= Source material =
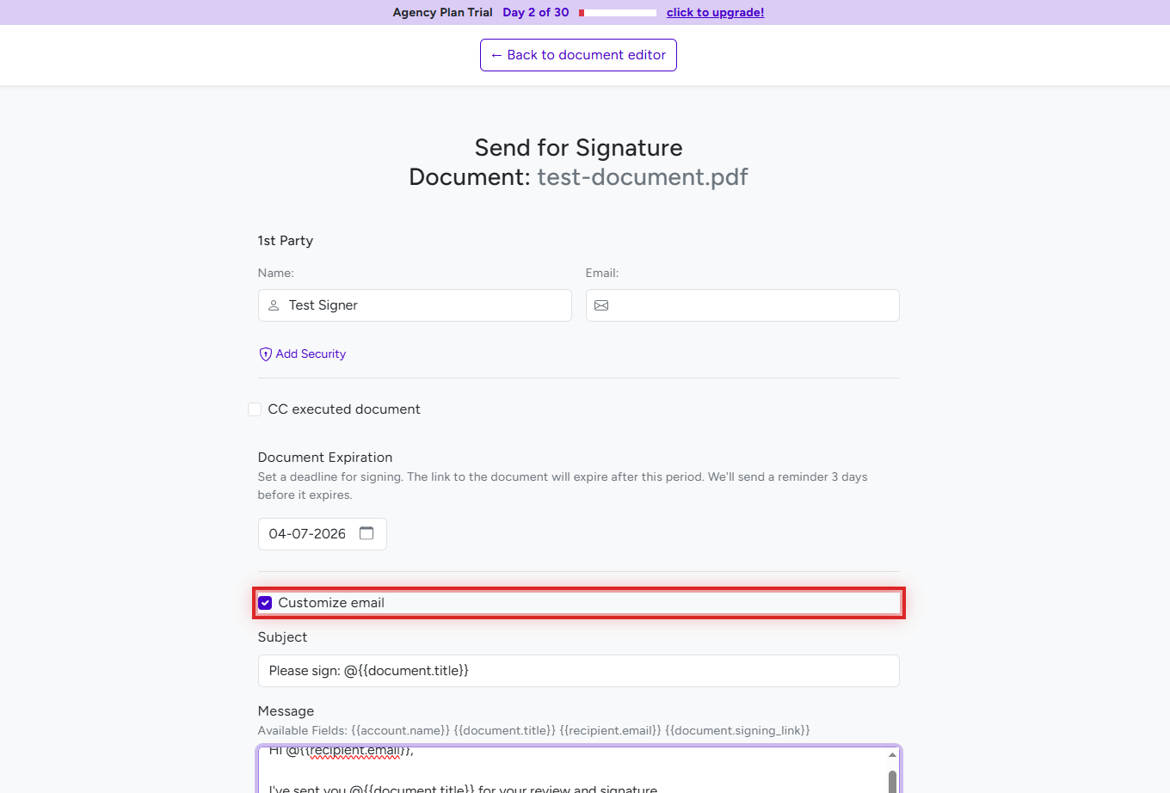The image size is (1170, 793).
Task: Disable the Customize email checkbox
Action: click(265, 602)
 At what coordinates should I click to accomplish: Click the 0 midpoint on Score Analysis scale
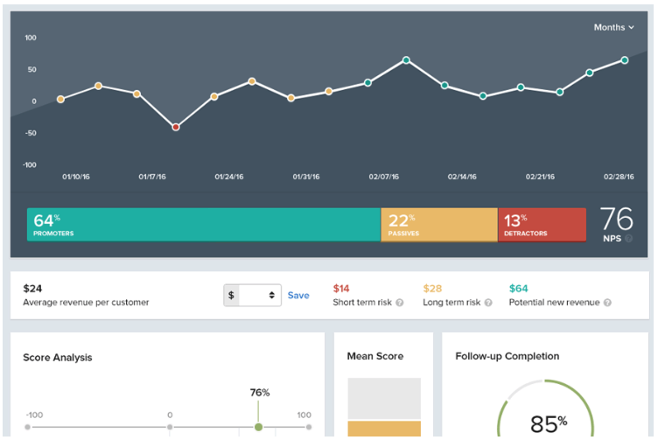coord(170,427)
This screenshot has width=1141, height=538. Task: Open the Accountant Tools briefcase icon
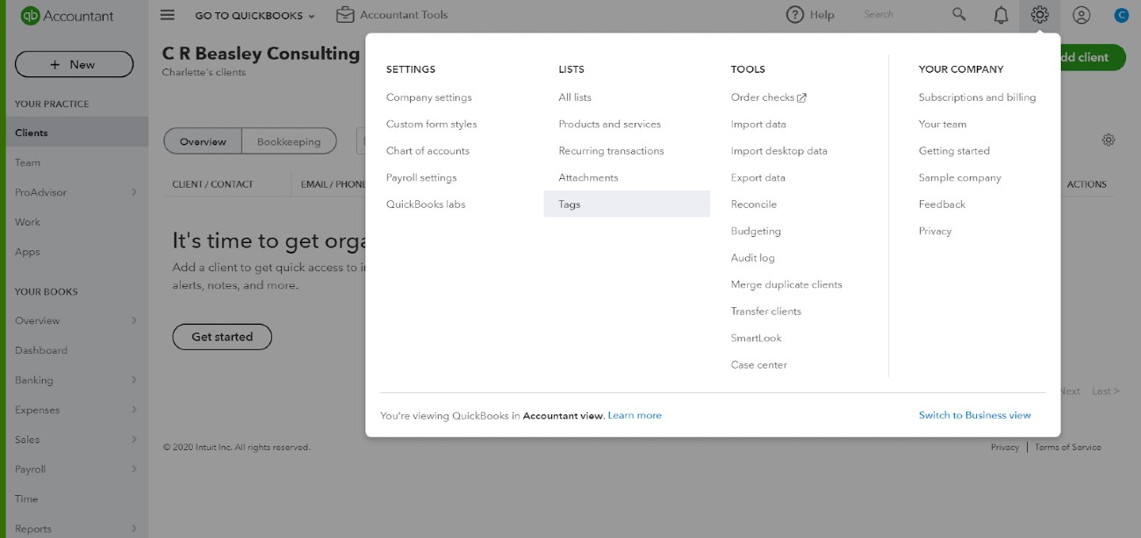(x=345, y=15)
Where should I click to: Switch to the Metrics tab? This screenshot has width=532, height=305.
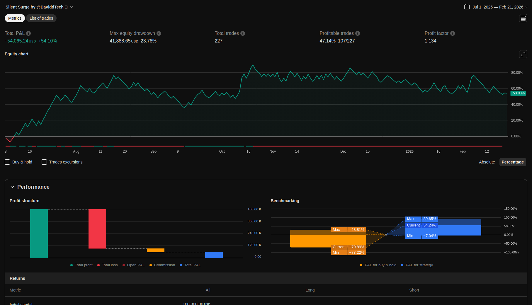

= Exercise description =
Go back to the line that contains "This screenshot has width=1141, height=538." and copy it, along with each line after it through the end of the listing above, exactly and without pictures.

= Answer for this exercise =
This screenshot has width=1141, height=538. Task: Open the Accountant Tools briefcase icon
(x=345, y=15)
Where should I click to: Switch to the Metrics tab? This screenshot has width=532, height=305.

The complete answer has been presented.